======== Source extract ========
In a class called "Technology for Artists," Leo Fernekes and his students designed and built an All Transistor Digital Clock. Reminiscent of something you would find from the 1960s, there are no integrated circuits, only discrete components! You can, however, find some very innovative circuit designs. For example, instead of an LM7812, the linear 12 volt regulator uses a Darlington transistor as the pass element with a Zener diode in the feedback network.
Other modules in the All Transistor Digital Clock include one for setting the time, a Schmitt trigger for the pulse-per-second signal, 100 volt power for the 7-segment display, divide-by-3000 analog divider, and counter modules for the minutes and hours. Tieing all of the modules together is an enclosure, Fernekes, and his students assembled laser-cut acrylic pieces.
The 7-segment displays do make use of one modern-day component. Filaments from decorative retro-styled light bulbs made up each of the segments. Even though such a component was not available in 1960, the modern alternative reminds us of nixie tube elements because of their high (> 90V) dc voltage requirement.
======== Rows ========
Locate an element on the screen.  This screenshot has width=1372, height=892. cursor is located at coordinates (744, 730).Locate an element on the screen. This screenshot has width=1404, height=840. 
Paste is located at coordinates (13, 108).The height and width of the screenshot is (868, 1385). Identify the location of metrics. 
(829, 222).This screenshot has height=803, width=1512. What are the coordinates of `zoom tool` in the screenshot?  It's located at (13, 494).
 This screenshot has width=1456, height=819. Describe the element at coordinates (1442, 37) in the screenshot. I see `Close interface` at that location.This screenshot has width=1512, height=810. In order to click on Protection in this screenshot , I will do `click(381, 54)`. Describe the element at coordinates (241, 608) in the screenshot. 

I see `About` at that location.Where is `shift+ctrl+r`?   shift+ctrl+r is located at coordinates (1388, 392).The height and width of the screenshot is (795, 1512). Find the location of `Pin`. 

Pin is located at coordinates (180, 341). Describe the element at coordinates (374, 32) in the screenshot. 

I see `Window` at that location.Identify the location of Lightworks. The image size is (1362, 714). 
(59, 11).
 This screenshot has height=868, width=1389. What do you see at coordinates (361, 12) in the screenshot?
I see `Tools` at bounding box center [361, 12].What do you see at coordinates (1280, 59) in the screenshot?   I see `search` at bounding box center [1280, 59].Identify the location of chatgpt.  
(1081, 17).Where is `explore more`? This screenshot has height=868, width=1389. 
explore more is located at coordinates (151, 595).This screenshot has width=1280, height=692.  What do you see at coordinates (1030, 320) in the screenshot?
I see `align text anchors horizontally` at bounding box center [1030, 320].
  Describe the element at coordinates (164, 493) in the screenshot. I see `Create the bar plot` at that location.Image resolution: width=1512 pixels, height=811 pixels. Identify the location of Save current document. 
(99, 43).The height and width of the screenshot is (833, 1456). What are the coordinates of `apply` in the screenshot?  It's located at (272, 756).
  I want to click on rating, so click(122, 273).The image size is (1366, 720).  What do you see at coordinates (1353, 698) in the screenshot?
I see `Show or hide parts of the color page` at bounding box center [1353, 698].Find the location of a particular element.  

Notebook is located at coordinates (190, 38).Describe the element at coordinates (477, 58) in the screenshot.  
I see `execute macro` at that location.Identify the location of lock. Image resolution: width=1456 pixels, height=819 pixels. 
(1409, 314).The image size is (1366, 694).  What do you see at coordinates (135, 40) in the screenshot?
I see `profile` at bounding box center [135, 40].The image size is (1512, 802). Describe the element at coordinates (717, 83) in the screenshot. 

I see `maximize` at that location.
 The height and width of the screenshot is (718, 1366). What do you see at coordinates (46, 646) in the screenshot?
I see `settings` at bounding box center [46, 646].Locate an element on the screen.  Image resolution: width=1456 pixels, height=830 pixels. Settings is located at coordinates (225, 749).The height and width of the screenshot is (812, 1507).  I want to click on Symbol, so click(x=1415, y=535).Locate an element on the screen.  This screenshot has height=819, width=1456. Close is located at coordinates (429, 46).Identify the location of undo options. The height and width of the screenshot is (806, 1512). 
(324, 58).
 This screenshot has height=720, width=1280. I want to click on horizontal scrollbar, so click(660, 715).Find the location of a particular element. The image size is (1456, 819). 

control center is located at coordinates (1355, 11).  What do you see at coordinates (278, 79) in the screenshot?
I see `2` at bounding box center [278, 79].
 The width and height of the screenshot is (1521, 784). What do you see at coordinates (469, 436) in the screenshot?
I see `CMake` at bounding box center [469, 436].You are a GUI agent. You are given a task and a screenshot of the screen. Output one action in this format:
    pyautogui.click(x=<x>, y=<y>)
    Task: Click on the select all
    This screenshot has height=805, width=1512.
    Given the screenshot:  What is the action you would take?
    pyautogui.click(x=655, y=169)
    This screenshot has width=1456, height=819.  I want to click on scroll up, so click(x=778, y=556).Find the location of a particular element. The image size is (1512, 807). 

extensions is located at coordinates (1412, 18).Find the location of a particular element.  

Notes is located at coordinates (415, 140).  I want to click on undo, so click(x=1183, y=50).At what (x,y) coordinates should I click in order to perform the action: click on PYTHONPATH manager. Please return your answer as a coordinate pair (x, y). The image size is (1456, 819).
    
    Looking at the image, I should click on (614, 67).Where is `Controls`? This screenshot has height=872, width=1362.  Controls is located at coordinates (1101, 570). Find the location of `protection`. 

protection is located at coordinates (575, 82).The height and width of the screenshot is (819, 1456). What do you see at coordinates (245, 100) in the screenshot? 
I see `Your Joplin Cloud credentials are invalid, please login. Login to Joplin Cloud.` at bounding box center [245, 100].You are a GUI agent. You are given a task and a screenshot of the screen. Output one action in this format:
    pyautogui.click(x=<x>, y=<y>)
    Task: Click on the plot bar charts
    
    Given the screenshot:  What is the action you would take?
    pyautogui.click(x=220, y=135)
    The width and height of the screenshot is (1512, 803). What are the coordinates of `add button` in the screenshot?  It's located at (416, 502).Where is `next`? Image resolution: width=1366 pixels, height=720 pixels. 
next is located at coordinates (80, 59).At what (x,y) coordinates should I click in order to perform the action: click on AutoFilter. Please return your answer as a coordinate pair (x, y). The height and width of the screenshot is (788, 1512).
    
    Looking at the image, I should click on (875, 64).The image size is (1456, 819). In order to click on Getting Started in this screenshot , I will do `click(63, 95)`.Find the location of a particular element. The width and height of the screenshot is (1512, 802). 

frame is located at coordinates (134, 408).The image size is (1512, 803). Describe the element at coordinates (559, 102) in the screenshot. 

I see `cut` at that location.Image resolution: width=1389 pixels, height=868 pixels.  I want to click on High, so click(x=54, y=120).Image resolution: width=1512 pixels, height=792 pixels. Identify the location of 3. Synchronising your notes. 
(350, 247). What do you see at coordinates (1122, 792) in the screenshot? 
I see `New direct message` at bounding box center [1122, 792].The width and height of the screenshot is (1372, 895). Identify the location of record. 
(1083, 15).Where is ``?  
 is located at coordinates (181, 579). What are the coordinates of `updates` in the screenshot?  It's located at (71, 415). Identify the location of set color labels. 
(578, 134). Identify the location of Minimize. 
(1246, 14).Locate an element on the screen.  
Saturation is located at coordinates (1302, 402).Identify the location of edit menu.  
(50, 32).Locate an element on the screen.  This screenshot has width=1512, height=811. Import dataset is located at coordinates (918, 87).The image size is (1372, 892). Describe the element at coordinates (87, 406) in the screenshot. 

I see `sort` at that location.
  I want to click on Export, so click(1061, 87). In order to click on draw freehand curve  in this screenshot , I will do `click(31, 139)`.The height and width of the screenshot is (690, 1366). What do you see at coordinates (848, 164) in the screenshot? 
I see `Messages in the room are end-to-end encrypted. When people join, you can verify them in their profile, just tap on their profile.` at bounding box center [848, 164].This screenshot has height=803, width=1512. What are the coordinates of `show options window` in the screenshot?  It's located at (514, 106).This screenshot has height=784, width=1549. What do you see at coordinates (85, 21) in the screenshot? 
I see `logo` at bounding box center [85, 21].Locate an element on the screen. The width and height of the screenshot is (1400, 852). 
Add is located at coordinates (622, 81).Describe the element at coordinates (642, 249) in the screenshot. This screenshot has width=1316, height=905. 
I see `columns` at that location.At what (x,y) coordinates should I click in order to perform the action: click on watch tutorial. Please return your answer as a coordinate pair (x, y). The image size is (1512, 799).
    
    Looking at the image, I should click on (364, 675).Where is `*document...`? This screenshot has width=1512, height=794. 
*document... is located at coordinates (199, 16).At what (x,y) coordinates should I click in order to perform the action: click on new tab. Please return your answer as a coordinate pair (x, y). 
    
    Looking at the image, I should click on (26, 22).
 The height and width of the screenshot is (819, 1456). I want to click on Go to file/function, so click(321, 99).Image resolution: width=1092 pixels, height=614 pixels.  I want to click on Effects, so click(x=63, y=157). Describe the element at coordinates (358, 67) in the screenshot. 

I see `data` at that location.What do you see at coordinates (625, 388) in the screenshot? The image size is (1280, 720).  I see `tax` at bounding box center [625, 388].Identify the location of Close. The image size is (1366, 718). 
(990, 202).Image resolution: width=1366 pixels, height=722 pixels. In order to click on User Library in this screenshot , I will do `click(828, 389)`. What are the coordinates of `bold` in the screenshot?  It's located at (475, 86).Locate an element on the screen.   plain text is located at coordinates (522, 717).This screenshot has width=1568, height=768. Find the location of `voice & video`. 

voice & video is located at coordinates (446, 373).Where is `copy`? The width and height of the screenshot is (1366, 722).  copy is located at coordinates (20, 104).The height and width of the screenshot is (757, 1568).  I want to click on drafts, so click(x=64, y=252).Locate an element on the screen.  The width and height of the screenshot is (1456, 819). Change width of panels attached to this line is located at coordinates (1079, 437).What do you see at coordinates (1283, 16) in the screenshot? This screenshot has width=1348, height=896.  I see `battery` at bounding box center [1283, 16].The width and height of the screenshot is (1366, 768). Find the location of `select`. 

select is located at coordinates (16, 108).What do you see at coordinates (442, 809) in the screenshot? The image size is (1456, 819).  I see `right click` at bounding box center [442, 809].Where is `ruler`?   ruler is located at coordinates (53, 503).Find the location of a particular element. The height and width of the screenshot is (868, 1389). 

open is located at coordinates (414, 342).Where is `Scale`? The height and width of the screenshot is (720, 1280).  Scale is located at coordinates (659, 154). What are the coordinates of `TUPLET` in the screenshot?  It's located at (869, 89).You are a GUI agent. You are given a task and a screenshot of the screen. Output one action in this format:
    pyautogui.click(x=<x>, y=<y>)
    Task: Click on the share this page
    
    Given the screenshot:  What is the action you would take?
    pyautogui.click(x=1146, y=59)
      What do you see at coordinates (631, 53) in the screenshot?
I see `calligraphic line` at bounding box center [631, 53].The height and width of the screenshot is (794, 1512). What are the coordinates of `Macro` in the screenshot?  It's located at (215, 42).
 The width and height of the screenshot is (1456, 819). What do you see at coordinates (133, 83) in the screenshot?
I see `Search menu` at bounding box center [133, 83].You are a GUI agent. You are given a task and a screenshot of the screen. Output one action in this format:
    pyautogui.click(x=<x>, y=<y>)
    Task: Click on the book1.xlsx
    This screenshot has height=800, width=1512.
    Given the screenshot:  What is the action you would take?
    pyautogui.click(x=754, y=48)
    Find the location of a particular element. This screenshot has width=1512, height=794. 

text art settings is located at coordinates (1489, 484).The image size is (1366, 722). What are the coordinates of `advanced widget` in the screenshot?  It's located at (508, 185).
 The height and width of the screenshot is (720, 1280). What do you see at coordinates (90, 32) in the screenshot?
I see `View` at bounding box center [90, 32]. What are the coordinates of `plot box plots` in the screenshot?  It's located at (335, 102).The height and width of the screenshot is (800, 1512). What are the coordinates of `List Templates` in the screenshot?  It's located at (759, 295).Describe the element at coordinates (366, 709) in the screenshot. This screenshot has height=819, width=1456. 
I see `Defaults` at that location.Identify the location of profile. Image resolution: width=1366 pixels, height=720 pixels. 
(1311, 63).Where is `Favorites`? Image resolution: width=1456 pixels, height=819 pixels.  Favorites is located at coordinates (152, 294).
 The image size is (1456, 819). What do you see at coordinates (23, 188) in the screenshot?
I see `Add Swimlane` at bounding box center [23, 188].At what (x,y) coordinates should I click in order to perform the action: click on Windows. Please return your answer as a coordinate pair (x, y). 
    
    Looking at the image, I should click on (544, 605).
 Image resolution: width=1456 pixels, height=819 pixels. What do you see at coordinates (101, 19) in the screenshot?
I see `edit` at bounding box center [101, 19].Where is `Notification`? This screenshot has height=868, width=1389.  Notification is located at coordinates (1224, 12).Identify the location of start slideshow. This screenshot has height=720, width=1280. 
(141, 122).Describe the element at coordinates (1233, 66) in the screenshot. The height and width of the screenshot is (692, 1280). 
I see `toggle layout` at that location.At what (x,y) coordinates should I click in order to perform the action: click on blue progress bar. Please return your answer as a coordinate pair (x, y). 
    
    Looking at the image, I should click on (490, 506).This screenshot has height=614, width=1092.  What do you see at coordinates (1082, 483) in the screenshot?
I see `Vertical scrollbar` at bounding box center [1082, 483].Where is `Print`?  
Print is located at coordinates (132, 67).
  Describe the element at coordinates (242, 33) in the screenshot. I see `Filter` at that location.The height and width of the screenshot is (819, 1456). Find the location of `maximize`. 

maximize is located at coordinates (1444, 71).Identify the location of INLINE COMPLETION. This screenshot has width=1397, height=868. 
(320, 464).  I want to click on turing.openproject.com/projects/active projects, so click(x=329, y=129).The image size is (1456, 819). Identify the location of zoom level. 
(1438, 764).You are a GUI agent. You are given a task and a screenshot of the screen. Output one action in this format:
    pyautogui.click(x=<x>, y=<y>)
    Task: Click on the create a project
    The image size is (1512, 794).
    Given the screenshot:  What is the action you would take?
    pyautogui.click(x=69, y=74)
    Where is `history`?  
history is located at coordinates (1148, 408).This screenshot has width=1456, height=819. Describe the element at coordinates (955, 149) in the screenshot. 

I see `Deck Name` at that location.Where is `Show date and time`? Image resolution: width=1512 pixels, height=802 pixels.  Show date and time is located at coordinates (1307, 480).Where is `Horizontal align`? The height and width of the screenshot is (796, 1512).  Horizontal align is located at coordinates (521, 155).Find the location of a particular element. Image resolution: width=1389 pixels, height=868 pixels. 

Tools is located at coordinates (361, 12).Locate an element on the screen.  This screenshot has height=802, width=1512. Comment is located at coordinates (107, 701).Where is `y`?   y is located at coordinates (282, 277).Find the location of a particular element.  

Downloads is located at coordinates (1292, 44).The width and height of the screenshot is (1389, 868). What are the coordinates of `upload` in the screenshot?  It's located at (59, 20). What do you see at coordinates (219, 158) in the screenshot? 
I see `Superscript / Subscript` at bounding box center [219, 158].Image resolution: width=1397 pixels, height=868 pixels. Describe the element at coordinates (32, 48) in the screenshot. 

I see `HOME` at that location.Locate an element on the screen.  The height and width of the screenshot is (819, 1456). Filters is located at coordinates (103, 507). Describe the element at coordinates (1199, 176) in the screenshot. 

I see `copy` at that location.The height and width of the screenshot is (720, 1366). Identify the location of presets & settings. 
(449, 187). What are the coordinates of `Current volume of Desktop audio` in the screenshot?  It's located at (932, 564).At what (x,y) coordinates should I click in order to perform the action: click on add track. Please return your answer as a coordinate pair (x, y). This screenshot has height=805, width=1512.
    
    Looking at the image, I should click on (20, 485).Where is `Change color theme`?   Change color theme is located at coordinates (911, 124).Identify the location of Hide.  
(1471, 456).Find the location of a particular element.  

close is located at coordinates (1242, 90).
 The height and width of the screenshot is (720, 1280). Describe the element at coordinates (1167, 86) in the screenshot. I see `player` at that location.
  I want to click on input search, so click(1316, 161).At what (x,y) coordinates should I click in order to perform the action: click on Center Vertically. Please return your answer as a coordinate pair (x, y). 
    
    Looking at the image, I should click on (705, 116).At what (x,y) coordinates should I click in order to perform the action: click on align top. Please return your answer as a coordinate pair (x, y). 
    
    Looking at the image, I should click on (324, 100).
========
Directives:
a) According to the clock article, what was each segment of the 7-segment displays made from?
b) Translate this sentence from the clock article into Spanish: "The 7-segment displays do make use of one modern-day component."
c) Write out the part of the clock article from "In a class called" up to and including "laser-cut acrylic pieces.".

Solutions to each task:
a) Filaments from decorative retro-styled light bulbs.

b) Las pantallas de 7 segmentos sí hacen uso de un componente moderno.

c)
In a class called "Technology for Artists," Leo Fernekes and his students designed and built an All Transistor Digital Clock. Reminiscent of something you would find from the 1960s, there are no integrated circuits, only discrete components! You can, however, find some very innovative circuit designs. For example, instead of an LM7812, the linear 12 volt regulator uses a Darlington transistor as the pass element with a Zener diode in the feedback network.
Other modules in the All Transistor Digital Clock include one for setting the time, a Schmitt trigger for the pulse-per-second signal, 100 volt power for the 7-segment display, divide-by-3000 analog divider, and counter modules for the minutes and hours. Tieing all of the modules together is an enclosure, Fernekes, and his students assembled laser-cut acrylic pieces.